** DESCRIPTION OF THE TASK **
Update the material below by replacing "debug bar" with "debugger toolbar" everywhere it appears, keeping every other line unchanged.

** DATA SUPPLIED **
= = = = = = =

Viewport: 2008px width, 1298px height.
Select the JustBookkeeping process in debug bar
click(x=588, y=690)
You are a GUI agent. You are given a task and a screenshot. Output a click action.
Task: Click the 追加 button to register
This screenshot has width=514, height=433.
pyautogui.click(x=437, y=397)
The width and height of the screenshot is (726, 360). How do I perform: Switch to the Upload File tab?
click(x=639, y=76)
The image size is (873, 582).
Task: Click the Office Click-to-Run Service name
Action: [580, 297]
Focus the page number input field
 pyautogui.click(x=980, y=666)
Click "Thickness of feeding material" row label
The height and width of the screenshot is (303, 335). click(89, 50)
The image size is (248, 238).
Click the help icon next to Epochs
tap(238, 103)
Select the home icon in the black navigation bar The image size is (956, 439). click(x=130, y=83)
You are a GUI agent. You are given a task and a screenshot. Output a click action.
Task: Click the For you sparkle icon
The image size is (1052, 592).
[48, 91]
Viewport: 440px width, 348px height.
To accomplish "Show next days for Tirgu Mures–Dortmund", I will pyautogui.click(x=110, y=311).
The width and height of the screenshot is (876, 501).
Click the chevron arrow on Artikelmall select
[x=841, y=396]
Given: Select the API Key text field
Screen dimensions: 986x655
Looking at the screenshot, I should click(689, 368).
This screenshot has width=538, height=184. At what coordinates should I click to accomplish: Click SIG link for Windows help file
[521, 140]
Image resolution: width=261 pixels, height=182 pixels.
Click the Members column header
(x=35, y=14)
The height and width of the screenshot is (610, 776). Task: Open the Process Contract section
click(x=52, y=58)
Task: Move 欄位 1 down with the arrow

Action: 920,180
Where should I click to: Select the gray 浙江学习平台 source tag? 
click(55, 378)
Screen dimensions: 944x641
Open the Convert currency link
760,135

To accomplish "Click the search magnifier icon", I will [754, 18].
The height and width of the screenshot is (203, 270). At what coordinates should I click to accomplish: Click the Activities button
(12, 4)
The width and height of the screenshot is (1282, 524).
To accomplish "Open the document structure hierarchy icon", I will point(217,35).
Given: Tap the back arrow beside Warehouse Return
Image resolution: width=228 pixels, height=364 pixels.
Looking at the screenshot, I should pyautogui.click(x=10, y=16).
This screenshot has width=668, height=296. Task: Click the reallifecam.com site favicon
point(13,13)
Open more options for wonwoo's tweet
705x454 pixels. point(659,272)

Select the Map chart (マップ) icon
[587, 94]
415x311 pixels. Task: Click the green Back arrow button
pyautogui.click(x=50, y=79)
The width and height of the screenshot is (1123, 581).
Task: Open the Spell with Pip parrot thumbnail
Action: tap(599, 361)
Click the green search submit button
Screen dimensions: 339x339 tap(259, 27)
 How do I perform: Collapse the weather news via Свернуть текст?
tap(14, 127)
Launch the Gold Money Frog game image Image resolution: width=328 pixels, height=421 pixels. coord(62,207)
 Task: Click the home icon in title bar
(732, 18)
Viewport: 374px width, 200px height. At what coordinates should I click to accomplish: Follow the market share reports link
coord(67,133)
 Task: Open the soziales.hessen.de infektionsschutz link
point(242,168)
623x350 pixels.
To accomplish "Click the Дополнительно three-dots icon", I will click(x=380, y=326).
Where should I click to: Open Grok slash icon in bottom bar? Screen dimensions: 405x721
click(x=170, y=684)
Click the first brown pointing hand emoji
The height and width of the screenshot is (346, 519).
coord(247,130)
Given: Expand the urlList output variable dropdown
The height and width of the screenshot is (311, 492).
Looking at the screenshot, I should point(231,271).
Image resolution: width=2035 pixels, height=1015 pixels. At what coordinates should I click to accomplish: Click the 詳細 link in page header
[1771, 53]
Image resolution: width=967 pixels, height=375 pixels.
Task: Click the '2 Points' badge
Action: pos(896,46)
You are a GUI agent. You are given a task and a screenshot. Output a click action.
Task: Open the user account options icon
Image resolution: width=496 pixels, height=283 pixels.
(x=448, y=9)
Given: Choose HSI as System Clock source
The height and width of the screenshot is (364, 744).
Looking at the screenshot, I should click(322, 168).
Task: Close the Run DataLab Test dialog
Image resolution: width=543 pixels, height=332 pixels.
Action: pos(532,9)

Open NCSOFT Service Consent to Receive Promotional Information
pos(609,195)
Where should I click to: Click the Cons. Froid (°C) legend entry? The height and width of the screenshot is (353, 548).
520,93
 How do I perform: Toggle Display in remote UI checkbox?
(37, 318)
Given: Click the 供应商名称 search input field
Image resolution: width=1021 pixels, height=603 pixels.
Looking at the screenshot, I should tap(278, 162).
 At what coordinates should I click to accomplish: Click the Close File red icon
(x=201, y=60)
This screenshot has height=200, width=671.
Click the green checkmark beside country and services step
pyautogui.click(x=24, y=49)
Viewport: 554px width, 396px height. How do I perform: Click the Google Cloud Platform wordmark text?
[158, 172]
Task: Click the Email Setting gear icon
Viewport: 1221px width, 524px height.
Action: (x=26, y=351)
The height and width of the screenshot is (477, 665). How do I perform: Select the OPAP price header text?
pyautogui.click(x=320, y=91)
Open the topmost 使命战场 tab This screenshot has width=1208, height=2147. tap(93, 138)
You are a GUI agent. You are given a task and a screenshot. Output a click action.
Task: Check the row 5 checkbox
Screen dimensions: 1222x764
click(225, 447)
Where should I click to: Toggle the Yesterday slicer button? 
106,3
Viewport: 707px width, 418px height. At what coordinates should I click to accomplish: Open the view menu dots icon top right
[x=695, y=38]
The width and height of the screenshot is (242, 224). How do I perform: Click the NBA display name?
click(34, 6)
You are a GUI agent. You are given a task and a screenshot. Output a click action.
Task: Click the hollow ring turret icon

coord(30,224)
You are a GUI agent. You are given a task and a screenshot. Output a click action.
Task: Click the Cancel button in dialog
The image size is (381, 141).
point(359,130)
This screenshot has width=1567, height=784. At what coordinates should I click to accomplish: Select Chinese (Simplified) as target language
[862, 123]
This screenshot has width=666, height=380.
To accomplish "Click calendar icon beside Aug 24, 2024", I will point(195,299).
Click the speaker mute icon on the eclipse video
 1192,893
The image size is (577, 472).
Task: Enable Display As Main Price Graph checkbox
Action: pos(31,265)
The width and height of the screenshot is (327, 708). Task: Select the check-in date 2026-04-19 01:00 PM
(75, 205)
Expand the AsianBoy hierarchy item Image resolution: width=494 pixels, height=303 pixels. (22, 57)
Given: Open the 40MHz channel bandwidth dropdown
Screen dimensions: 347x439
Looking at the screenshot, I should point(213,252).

= = = = = = =

** COMPLETE ANSWER **
Viewport: 2008px width, 1298px height.
Select the JustBookkeeping process in debugger toolbar
click(x=588, y=690)
You are a GUI agent. You are given a task and a screenshot. Output a click action.
Task: Click the 追加 button to register
This screenshot has width=514, height=433.
pyautogui.click(x=437, y=397)
The width and height of the screenshot is (726, 360). How do I perform: Switch to the Upload File tab?
click(x=639, y=76)
The image size is (873, 582).
Task: Click the Office Click-to-Run Service name
Action: [580, 297]
Focus the page number input field
 pyautogui.click(x=980, y=666)
Click "Thickness of feeding material" row label
The height and width of the screenshot is (303, 335). click(89, 50)
The image size is (248, 238).
Click the help icon next to Epochs
tap(238, 103)
Select the home icon in the black navigation bar The image size is (956, 439). click(x=130, y=83)
You are a GUI agent. You are given a task and a screenshot. Output a click action.
Task: Click the For you sparkle icon
The image size is (1052, 592).
[48, 91]
Viewport: 440px width, 348px height.
To accomplish "Show next days for Tirgu Mures–Dortmund", I will pyautogui.click(x=110, y=311).
The width and height of the screenshot is (876, 501).
Click the chevron arrow on Artikelmall select
[x=841, y=396]
Given: Select the API Key text field
Screen dimensions: 986x655
Looking at the screenshot, I should click(689, 368).
This screenshot has width=538, height=184. At what coordinates should I click to accomplish: Click SIG link for Windows help file
[521, 140]
Image resolution: width=261 pixels, height=182 pixels.
Click the Members column header
(x=35, y=14)
The height and width of the screenshot is (610, 776). Task: Open the Process Contract section
click(x=52, y=58)
Task: Move 欄位 1 down with the arrow

Action: 920,180
Where should I click to: Select the gray 浙江学习平台 source tag? 
click(55, 378)
Screen dimensions: 944x641
Open the Convert currency link
760,135

To accomplish "Click the search magnifier icon", I will [754, 18].
The height and width of the screenshot is (203, 270). At what coordinates should I click to accomplish: Click the Activities button
(12, 4)
The width and height of the screenshot is (1282, 524).
To accomplish "Open the document structure hierarchy icon", I will point(217,35).
Given: Tap the back arrow beside Warehouse Return
Image resolution: width=228 pixels, height=364 pixels.
Looking at the screenshot, I should pyautogui.click(x=10, y=16).
This screenshot has width=668, height=296. Task: Click the reallifecam.com site favicon
point(13,13)
Open more options for wonwoo's tweet
705x454 pixels. point(659,272)

Select the Map chart (マップ) icon
[587, 94]
415x311 pixels. Task: Click the green Back arrow button
pyautogui.click(x=50, y=79)
The width and height of the screenshot is (1123, 581).
Task: Open the Spell with Pip parrot thumbnail
Action: tap(599, 361)
Click the green search submit button
Screen dimensions: 339x339 tap(259, 27)
 How do I perform: Collapse the weather news via Свернуть текст?
tap(14, 127)
Launch the Gold Money Frog game image Image resolution: width=328 pixels, height=421 pixels. coord(62,207)
 Task: Click the home icon in title bar
(732, 18)
Viewport: 374px width, 200px height. At what coordinates should I click to accomplish: Follow the market share reports link
coord(67,133)
 Task: Open the soziales.hessen.de infektionsschutz link
point(242,168)
623x350 pixels.
To accomplish "Click the Дополнительно three-dots icon", I will click(x=380, y=326).
Where should I click to: Open Grok slash icon in bottom bar? Screen dimensions: 405x721
click(x=170, y=684)
Click the first brown pointing hand emoji
The height and width of the screenshot is (346, 519).
coord(247,130)
Given: Expand the urlList output variable dropdown
The height and width of the screenshot is (311, 492).
Looking at the screenshot, I should point(231,271).
Image resolution: width=2035 pixels, height=1015 pixels. At what coordinates should I click to accomplish: Click the 詳細 link in page header
[1771, 53]
Image resolution: width=967 pixels, height=375 pixels.
Task: Click the '2 Points' badge
Action: pos(896,46)
You are a GUI agent. You are given a task and a screenshot. Output a click action.
Task: Open the user account options icon
Image resolution: width=496 pixels, height=283 pixels.
(x=448, y=9)
Given: Choose HSI as System Clock source
The height and width of the screenshot is (364, 744).
Looking at the screenshot, I should click(322, 168).
Task: Close the Run DataLab Test dialog
Image resolution: width=543 pixels, height=332 pixels.
Action: pos(532,9)

Open NCSOFT Service Consent to Receive Promotional Information
pos(609,195)
Where should I click to: Click the Cons. Froid (°C) legend entry? The height and width of the screenshot is (353, 548).
520,93
 How do I perform: Toggle Display in remote UI checkbox?
(37, 318)
Given: Click the 供应商名称 search input field
Image resolution: width=1021 pixels, height=603 pixels.
Looking at the screenshot, I should tap(278, 162).
 At what coordinates should I click to accomplish: Click the Close File red icon
(x=201, y=60)
This screenshot has height=200, width=671.
Click the green checkmark beside country and services step
pyautogui.click(x=24, y=49)
Viewport: 554px width, 396px height. How do I perform: Click the Google Cloud Platform wordmark text?
[158, 172]
Task: Click the Email Setting gear icon
Viewport: 1221px width, 524px height.
Action: (x=26, y=351)
The height and width of the screenshot is (477, 665). How do I perform: Select the OPAP price header text?
pyautogui.click(x=320, y=91)
Open the topmost 使命战场 tab This screenshot has width=1208, height=2147. tap(93, 138)
You are a GUI agent. You are given a task and a screenshot. Output a click action.
Task: Check the row 5 checkbox
Screen dimensions: 1222x764
click(225, 447)
Where should I click to: Toggle the Yesterday slicer button? 
106,3
Viewport: 707px width, 418px height. At what coordinates should I click to accomplish: Open the view menu dots icon top right
[x=695, y=38]
The width and height of the screenshot is (242, 224). How do I perform: Click the NBA display name?
click(34, 6)
You are a GUI agent. You are given a task and a screenshot. Output a click action.
Task: Click the hollow ring turret icon

coord(30,224)
You are a GUI agent. You are given a task and a screenshot. Output a click action.
Task: Click the Cancel button in dialog
The image size is (381, 141).
point(359,130)
This screenshot has width=1567, height=784. At what coordinates should I click to accomplish: Select Chinese (Simplified) as target language
[862, 123]
This screenshot has width=666, height=380.
To accomplish "Click calendar icon beside Aug 24, 2024", I will point(195,299).
Click the speaker mute icon on the eclipse video
 1192,893
The image size is (577, 472).
Task: Enable Display As Main Price Graph checkbox
Action: pos(31,265)
The width and height of the screenshot is (327, 708). Task: Select the check-in date 2026-04-19 01:00 PM
(75, 205)
Expand the AsianBoy hierarchy item Image resolution: width=494 pixels, height=303 pixels. (22, 57)
Given: Open the 40MHz channel bandwidth dropdown
Screen dimensions: 347x439
Looking at the screenshot, I should point(213,252).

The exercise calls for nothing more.